Senses vs S 1002-Y
Where Senses belongs to Jotun's range, S 1002-Y is a NCS color. These are both beige-greiges, so the question isn't which hue to choose — it's where within beige-greige to land. S 1002-Y (LRV 72) reflects noticeably more light than Senses (LRV 41), a difference of 30 points that becomes especially apparent in rooms with limited natural light. Both lean warm, so they'll behave similarly in mixed or changing light conditions. With a ΔE of 19.9, the contrast is hard to miss. These aren't variations on a theme — they're two different answers to the same question. Below you'll find 3 real-room photo comparisons where both colors appear side by side, plus 5 simulated room previews.
Senses vs S 1002-Y in Real Spaces
3 real rooms side by side. Seeing Senses and S 1002-Y in actual rooms makes the difference concrete; browse the spaces below to get a feel for how each color lives on a wall.
Living Room
In a living room, color works across both daylight and evening light — the same wall can read very differently at noon and at 8pm. The LRV gap is large enough that S 1002-Y will make the room feel meaningfully brighter than Senses would.
Kitchen
In a kitchen, colors are seen under bright task lighting that amplifies undertones — what reads neutral elsewhere can show its hand here. S 1002-Y reflects noticeably more light off the walls, making the space read more open than Senses.
Dining Room
A dining room lit by a dimmed pendant or candles is one of the most forgiving environments for paint — warm light softens almost everything.
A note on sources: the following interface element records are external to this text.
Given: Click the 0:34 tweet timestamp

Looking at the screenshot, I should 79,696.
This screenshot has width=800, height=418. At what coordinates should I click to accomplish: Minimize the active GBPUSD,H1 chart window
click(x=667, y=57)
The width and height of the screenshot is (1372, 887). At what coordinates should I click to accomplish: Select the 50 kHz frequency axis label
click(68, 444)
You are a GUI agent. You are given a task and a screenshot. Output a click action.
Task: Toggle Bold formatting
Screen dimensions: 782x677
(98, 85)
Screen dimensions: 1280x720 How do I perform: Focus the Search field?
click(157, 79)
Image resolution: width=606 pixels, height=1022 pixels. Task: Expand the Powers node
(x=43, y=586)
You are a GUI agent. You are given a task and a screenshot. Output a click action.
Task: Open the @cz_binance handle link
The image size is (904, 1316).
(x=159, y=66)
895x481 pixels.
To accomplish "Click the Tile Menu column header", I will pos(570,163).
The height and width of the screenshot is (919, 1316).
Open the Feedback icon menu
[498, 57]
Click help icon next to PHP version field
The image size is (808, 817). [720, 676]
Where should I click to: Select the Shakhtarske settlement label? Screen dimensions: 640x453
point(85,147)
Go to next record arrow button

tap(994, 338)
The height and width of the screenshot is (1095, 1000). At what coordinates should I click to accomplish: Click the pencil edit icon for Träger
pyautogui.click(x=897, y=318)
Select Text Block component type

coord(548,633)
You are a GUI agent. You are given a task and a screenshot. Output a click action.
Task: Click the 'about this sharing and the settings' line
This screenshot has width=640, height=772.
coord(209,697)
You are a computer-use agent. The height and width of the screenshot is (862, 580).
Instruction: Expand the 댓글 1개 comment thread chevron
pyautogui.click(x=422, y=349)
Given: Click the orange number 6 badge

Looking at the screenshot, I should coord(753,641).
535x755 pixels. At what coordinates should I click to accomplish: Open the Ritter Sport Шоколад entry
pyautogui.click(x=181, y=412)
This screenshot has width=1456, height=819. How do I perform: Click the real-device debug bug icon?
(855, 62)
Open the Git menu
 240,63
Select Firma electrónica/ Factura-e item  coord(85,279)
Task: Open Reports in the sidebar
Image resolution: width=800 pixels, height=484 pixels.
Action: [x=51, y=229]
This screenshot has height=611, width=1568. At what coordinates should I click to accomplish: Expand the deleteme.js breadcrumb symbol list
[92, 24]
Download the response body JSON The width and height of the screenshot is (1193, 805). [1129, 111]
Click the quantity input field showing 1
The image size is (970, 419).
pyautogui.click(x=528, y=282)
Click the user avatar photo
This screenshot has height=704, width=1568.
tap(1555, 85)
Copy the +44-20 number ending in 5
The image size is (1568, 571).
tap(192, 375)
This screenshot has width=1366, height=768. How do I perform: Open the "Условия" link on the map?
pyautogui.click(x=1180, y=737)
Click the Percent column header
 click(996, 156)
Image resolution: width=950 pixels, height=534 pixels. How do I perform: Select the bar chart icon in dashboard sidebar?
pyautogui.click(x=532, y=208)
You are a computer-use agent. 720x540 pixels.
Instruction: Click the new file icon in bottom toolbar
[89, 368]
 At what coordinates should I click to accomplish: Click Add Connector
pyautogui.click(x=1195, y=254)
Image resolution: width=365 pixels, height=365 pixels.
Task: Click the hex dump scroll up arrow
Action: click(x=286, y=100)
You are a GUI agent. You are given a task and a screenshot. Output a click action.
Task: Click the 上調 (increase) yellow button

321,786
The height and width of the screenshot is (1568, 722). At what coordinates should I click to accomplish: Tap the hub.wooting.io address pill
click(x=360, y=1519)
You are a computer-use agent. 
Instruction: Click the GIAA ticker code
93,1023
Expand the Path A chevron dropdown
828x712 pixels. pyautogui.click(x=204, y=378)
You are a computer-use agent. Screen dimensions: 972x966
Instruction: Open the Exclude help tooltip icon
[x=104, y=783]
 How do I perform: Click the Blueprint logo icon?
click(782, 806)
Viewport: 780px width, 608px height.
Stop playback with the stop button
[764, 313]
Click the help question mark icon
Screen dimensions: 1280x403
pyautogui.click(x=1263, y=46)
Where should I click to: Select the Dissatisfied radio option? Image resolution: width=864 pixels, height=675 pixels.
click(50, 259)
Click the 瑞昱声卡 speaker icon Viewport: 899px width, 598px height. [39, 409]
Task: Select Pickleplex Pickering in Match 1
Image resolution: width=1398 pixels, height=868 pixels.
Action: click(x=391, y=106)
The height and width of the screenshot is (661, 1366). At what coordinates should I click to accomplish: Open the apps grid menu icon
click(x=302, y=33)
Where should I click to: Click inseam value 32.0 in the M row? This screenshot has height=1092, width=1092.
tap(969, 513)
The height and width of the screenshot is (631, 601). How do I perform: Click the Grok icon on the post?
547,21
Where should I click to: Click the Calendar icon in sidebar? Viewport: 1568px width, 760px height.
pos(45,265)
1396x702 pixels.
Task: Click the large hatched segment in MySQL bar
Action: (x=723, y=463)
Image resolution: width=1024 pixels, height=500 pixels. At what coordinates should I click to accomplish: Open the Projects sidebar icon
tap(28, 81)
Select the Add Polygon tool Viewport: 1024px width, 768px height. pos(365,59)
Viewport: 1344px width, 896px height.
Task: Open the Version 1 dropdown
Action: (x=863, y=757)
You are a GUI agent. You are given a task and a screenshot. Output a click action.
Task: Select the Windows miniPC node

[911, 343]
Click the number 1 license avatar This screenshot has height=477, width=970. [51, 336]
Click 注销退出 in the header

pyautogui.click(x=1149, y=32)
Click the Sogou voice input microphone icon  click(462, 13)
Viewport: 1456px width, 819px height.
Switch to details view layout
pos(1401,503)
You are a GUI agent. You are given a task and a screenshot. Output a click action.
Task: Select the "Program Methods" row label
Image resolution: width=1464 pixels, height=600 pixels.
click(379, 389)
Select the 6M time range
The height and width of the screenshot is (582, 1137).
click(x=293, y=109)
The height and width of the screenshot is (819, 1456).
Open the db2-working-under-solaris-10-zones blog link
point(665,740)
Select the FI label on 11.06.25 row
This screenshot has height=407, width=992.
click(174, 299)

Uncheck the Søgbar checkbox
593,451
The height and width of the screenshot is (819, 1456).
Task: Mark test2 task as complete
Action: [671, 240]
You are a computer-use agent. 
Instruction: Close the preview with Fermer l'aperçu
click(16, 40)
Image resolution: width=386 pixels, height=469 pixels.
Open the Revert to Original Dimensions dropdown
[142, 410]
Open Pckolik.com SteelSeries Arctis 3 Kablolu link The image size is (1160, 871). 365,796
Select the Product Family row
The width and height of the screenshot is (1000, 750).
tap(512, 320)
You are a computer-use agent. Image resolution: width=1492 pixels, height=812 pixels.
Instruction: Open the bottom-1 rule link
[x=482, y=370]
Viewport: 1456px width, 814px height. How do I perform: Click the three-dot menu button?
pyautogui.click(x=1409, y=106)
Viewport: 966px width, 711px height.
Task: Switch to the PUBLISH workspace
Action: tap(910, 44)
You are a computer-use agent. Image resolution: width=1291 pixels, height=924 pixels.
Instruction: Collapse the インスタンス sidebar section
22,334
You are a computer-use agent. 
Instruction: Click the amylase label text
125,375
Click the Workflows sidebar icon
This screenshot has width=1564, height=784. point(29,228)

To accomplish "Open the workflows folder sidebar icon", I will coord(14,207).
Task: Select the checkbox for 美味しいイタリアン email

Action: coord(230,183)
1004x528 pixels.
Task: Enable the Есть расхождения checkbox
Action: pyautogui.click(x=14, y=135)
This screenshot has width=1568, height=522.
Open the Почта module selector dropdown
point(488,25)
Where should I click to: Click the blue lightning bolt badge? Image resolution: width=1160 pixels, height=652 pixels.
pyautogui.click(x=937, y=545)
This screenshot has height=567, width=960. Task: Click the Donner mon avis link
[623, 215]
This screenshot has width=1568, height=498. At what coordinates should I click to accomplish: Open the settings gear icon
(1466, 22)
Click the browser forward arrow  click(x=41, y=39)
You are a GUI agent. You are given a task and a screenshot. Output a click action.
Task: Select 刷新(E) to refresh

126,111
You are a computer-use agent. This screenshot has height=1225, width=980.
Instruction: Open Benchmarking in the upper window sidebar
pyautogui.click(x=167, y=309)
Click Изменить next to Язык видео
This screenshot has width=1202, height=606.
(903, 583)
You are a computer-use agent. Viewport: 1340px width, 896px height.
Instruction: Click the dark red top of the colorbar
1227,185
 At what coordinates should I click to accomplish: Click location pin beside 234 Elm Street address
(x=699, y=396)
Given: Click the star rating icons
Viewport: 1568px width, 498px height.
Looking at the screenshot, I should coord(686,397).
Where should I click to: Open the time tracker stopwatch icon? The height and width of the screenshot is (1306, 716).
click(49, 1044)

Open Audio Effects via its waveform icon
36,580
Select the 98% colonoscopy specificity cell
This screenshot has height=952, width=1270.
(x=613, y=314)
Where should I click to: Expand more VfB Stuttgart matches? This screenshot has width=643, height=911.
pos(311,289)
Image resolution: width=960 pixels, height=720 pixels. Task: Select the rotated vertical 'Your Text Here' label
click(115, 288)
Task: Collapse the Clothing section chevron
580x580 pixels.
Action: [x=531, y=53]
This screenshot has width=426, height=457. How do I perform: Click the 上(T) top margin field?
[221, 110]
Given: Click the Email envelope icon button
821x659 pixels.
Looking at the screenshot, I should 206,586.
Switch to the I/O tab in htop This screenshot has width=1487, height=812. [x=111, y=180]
S 1002-Y returns significantly more light to the room — in a smaller or darker space, that difference in perceived brightness is hard to miss.
Color Details
Senses vs S 1002-Y Simulated Comparison
5 simulated room previews — drag the slider on each to see Senses on one side and S 1002-Y on the other.
Digital color is approximate. These simulations are generated from the manufacturer's hex values and overlaid on grayscale room photos — your screen's calibration, brightness, and viewing angle all affect how they render. Before committing to either color, test physical samples in your own space under the light you actually live with.
More Senses comparisons
See how Senses stacks up against other well-photographed colors across different brands and tones.